Business Council of Australia

Today the Senate missed an opportunity to save the enterprise bargaining system in a betrayal of Australian workers, Business Council chief executive Jennifer Westacott said.

“By failing to make these important changes to the workplace relations system, particularly the EBA system, Australia has been condemned to the slow lane and Australian workers condemned to lower wages,” Ms Westacott said.

“The reforms were very modest, but they would have revitalised the EBA system, which now faces a slow and painful death.

“This is the system that pays workers more.

“The number of new enterprise agreements has fallen 63 per cent since 2008. This is a disaster because on average, workers on EBAs are $100 better off a day than those on awards.

“It beggars belief that the Labor Party, which established the EBA system during the Hawke/Keating era, have walked away from Australian workers.

“The union movement has also let its members down because they know the current system doesn’t work for modern workers and it doesn’t work for modern businesses.

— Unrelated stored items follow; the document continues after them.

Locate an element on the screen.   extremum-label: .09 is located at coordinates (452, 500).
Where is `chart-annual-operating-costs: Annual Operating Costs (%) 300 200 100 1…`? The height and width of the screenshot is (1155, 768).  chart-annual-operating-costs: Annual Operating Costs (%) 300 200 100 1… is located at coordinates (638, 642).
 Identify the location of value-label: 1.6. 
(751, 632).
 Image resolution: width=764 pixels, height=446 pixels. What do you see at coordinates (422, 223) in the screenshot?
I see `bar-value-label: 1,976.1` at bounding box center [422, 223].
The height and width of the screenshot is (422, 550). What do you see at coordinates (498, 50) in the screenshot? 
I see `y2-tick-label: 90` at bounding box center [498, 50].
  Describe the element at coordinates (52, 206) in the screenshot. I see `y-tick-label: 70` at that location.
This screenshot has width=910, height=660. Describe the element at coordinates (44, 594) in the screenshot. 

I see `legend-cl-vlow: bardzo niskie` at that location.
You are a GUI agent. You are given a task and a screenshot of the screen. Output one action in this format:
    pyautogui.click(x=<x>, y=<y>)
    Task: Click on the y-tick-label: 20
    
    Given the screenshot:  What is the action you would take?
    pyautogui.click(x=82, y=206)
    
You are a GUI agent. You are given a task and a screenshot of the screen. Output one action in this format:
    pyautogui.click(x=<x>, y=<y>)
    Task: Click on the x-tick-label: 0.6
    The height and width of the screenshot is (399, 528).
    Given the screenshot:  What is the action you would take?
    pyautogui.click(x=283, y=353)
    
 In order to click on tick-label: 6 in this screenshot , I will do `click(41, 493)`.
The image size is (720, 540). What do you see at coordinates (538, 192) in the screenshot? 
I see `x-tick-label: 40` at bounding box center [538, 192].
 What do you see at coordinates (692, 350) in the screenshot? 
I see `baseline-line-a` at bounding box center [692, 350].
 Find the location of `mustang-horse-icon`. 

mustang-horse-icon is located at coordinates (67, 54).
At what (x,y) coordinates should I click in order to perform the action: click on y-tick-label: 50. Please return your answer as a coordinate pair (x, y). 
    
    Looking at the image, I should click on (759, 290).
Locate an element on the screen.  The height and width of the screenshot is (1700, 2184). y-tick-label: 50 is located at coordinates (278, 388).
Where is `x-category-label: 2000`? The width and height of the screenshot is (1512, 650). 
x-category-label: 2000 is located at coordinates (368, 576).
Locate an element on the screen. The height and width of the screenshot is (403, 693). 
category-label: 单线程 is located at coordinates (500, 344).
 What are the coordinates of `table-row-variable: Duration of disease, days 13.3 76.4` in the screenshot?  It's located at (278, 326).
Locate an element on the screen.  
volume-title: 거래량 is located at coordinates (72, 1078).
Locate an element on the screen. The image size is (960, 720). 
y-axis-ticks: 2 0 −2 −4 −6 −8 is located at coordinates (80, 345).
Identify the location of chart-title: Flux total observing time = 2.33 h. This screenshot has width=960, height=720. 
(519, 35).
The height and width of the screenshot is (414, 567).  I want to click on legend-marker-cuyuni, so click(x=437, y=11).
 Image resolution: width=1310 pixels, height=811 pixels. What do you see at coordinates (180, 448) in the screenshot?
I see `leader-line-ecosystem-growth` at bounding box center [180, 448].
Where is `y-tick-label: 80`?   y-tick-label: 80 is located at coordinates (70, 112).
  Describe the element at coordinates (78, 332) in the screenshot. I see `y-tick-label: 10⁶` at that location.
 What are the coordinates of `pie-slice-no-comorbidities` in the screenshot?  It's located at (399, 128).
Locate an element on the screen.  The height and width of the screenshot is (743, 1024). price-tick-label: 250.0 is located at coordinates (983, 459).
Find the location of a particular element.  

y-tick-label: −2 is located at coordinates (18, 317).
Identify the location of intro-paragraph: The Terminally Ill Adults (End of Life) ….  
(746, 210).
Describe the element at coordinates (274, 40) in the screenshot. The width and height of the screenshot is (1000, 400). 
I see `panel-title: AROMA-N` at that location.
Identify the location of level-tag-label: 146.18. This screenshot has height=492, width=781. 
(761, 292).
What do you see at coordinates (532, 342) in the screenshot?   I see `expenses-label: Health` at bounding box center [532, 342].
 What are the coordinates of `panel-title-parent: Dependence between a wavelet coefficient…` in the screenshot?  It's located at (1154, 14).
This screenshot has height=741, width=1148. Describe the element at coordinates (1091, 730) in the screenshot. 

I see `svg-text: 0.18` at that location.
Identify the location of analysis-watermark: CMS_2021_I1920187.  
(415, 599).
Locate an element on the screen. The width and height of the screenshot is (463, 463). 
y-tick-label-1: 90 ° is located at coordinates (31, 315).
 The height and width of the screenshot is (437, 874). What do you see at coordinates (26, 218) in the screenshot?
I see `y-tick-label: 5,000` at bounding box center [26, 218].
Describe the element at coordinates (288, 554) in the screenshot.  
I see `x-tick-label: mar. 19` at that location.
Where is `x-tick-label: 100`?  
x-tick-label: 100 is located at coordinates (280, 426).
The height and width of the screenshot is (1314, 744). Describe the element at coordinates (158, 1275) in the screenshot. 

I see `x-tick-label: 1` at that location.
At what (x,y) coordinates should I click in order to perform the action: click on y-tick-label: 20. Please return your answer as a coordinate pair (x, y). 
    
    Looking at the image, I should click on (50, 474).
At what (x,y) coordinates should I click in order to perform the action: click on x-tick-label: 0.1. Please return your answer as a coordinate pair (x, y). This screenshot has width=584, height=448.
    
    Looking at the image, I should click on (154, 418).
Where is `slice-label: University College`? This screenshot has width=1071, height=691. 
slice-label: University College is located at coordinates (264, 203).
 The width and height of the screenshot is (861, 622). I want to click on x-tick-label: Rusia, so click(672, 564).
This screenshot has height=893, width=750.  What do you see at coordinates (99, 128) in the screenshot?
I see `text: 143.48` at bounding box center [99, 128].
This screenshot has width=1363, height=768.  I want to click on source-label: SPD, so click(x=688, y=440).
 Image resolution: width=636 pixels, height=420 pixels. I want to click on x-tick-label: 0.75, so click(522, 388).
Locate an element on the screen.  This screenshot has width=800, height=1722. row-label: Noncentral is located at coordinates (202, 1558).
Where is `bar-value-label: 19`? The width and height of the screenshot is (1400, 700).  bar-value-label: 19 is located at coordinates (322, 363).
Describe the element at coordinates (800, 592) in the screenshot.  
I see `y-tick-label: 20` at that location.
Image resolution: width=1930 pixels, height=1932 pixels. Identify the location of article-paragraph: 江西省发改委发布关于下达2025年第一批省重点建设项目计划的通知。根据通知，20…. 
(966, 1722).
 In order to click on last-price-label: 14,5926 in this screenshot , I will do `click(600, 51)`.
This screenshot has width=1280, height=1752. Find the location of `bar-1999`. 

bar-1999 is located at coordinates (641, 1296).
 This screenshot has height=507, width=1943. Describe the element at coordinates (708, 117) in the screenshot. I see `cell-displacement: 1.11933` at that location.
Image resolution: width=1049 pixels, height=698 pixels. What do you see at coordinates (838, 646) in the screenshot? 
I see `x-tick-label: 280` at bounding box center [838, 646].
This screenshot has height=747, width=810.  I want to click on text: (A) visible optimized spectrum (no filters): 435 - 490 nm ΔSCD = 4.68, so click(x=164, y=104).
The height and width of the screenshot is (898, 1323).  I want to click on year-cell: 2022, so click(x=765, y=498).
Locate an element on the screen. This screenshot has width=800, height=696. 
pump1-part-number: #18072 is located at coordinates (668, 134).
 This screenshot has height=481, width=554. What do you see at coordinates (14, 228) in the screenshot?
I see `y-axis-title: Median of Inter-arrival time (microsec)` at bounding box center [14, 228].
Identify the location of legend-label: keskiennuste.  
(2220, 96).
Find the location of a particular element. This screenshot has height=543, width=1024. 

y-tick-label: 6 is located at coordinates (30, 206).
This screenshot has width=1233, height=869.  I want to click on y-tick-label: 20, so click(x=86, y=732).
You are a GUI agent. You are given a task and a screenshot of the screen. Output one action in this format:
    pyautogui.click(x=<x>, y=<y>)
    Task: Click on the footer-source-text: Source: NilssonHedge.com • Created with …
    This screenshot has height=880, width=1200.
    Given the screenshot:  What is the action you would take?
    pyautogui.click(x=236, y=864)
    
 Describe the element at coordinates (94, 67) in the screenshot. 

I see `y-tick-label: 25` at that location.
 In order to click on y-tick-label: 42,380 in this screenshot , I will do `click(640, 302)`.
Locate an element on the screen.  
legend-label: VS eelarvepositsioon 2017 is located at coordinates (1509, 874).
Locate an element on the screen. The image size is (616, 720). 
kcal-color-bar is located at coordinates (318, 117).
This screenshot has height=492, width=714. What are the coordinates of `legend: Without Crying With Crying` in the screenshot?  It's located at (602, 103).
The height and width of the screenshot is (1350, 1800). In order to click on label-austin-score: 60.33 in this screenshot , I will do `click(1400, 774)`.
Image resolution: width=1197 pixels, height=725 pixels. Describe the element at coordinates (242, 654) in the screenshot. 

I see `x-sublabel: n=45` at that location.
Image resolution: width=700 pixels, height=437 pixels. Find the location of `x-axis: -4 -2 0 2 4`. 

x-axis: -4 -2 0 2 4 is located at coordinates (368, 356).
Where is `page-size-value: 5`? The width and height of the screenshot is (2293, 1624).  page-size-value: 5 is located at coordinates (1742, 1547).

“One positive has been the agreement on a proper definition of casual workers creating more certainty for workers and their employers.

“But we had an opportunity in the Senate today to create a future that would have delivered more and higher paying jobs, new industries and greater opportunities.

“Fearing that others will campaign against you is not a good enough reason to fail to act in the national interest.

“We are now left with a system that means workers miss out on pay rises because it forces people to give up, walk away and fall back on lower paid awards.

“We thank the Government and One Nation for their efforts to get important reforms through and encourage them to continue pursing reforms to the EBA system.

“We also encourage them to pursue reforms in greenfields agreements so that Australia can attract the big projects and the jobs that come with it.

“Without change we’ll be left with a system that is complex, rigid and doesn’t reflect modern workers and a modern economy.”